I don’t get it. Neither did the appellate court. The opinion also underscores Oklahoma law – and Maryland’s – that regardless of the severity of the injury, an underinsured claim does not kick in until the underlying policy tenders its limits. So if you have a death case and the at-fault driver has a $30,000 policy, the underinsured motorist coverage obligations do not kick in until the underlying policy has been offered.
This case would never get off the ground in Maryland. We really have no viable first-party bad faith law. Sure, we have a law, but it has absolutely no teeth.
The exception in my mind would be if the insurance company has all the relevant information and refuses to pay the limits up to the day of trial. The plaintiff’s lawyer at this point has already spent all the money that must be spent for trial. If they wait too long, I think there is an argument that they left the insured out to dry when they had every chance to settle the case.
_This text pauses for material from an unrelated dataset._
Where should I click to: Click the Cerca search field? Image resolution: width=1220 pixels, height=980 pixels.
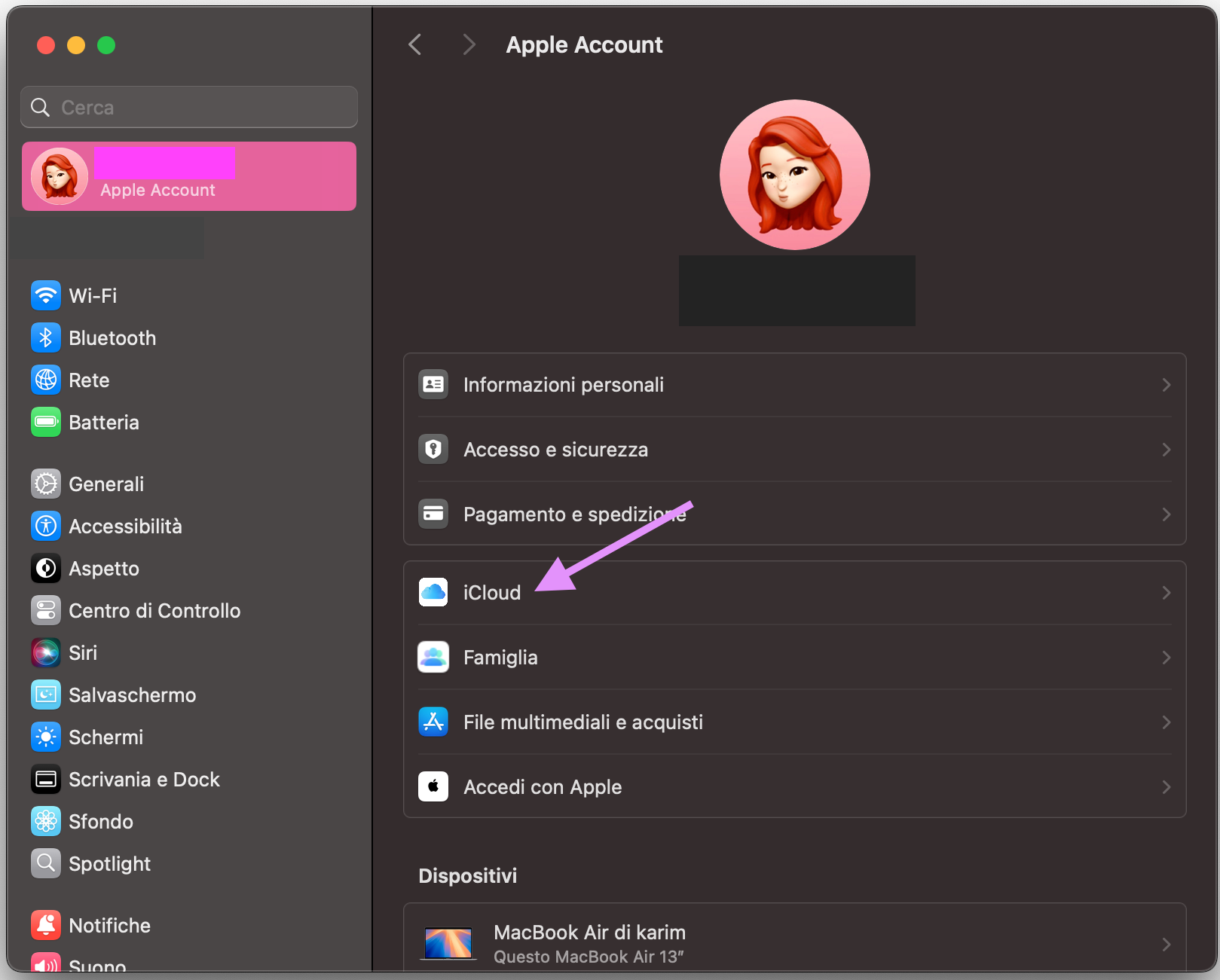188,107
One federal court judge in Maryland disagrees with me. But I would like a chance to make my arguments to that judge. I think I’m on the right side of this one.
State Farm Pays Third-Party Bad Faith Claims in Maryland
I’ll give credit to State Farm for one thing. If they insure a client in Maryland who gets sued in an accident and they do not offer the insurance policy limits, they will pay whatever the verdict is without blinking an eye. On a number of occasions, we have hit State Farm with verdicts in excess of the insured’s policy limits. They don’t try to use the excess verdict as leverage, seeking a compromise. They pay the verdict, and that is that.